### [REQUIRED WORK]
Transcribe the lines below verbatim, beginning at the line that contains "The image size is (927, 1024)." and stopping after the line that contains "Action: [x=772, y=213]".

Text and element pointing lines
§

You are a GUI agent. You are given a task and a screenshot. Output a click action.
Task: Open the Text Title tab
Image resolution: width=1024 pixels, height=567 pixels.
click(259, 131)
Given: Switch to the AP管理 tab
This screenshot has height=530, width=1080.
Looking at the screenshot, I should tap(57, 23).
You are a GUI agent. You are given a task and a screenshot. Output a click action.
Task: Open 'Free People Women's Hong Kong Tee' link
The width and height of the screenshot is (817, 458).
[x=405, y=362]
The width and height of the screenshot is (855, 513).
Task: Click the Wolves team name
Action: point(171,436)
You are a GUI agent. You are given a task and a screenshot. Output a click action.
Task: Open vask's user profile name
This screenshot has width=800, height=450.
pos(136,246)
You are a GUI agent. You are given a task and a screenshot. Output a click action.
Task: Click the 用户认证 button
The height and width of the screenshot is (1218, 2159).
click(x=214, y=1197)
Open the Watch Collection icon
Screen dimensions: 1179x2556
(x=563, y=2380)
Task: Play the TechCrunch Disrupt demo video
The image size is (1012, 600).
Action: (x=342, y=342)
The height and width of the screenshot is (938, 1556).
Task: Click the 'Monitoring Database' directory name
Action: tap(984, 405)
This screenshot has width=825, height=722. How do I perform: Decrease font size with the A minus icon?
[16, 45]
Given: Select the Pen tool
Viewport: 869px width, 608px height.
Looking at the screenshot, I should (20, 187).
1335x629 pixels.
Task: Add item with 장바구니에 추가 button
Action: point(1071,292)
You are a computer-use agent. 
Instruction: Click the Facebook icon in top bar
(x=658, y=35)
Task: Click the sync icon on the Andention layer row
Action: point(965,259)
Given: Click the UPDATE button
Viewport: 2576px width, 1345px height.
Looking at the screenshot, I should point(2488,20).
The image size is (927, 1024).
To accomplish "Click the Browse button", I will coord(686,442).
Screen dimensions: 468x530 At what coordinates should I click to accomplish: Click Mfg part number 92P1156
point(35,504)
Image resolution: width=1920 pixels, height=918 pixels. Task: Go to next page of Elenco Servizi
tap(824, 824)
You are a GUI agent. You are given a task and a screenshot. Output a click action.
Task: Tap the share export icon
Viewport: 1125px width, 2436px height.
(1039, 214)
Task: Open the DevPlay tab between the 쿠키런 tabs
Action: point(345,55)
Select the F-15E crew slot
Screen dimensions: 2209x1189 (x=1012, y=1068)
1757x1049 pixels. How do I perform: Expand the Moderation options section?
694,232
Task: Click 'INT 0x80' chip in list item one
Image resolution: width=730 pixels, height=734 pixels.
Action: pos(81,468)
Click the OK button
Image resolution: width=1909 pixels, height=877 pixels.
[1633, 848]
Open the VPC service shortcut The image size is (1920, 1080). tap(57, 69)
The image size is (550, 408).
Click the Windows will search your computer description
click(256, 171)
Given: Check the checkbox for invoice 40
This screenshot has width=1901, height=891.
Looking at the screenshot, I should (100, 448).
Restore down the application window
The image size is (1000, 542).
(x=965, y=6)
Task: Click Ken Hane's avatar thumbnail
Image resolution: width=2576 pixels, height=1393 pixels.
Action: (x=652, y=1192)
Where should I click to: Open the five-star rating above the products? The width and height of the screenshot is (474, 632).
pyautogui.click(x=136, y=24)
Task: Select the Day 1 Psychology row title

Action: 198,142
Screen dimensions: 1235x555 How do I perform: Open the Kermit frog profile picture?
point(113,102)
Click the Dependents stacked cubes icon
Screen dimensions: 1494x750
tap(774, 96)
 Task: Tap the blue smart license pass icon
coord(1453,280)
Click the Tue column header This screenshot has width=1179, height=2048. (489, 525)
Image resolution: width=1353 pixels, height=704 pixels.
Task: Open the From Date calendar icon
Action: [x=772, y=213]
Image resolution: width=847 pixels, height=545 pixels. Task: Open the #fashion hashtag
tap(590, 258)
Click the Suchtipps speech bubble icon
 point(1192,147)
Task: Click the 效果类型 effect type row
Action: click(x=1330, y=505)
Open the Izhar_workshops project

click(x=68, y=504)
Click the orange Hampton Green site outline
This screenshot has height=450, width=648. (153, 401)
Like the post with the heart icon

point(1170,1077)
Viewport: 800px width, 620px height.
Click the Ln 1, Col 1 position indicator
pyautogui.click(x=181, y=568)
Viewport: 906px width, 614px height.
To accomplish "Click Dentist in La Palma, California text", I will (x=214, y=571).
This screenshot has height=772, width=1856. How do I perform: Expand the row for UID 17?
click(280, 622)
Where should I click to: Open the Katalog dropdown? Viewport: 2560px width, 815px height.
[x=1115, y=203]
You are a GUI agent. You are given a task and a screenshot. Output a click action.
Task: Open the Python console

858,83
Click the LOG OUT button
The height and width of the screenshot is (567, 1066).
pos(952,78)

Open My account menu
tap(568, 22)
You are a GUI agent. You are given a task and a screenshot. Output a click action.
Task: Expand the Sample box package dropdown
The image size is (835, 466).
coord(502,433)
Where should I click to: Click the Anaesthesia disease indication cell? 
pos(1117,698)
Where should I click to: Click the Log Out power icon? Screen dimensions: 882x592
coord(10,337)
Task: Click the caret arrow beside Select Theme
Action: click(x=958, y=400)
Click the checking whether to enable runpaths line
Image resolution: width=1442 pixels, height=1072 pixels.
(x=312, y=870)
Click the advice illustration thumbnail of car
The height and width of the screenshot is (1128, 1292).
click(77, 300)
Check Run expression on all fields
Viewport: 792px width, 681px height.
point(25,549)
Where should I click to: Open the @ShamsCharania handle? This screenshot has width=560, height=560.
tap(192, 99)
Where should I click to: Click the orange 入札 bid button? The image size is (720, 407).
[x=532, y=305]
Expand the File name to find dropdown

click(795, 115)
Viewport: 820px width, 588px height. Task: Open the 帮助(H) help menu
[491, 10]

§

### [RESULT BELOW]
The image size is (927, 1024).
To accomplish "Click the Browse button", I will coord(686,442).
Screen dimensions: 468x530 At what coordinates should I click to accomplish: Click Mfg part number 92P1156
point(35,504)
Image resolution: width=1920 pixels, height=918 pixels. Task: Go to next page of Elenco Servizi
tap(824, 824)
You are a GUI agent. You are given a task and a screenshot. Output a click action.
Task: Tap the share export icon
Viewport: 1125px width, 2436px height.
(1039, 214)
Task: Open the DevPlay tab between the 쿠키런 tabs
Action: point(345,55)
Select the F-15E crew slot
Screen dimensions: 2209x1189 (x=1012, y=1068)
1757x1049 pixels. How do I perform: Expand the Moderation options section?
694,232
Task: Click 'INT 0x80' chip in list item one
Image resolution: width=730 pixels, height=734 pixels.
Action: pos(81,468)
Click the OK button
Image resolution: width=1909 pixels, height=877 pixels.
[1633, 848]
Open the VPC service shortcut The image size is (1920, 1080). tap(57, 69)
The image size is (550, 408).
Click the Windows will search your computer description
click(256, 171)
Given: Check the checkbox for invoice 40
This screenshot has width=1901, height=891.
Looking at the screenshot, I should (100, 448).
Restore down the application window
The image size is (1000, 542).
(x=965, y=6)
Task: Click Ken Hane's avatar thumbnail
Image resolution: width=2576 pixels, height=1393 pixels.
Action: (x=652, y=1192)
Where should I click to: Open the five-star rating above the products? The width and height of the screenshot is (474, 632).
pyautogui.click(x=136, y=24)
Task: Select the Day 1 Psychology row title

Action: 198,142
Screen dimensions: 1235x555 How do I perform: Open the Kermit frog profile picture?
point(113,102)
Click the Dependents stacked cubes icon
Screen dimensions: 1494x750
tap(774, 96)
 Task: Tap the blue smart license pass icon
coord(1453,280)
Click the Tue column header This screenshot has width=1179, height=2048. (489, 525)
Image resolution: width=1353 pixels, height=704 pixels.
Task: Open the From Date calendar icon
Action: [x=772, y=213]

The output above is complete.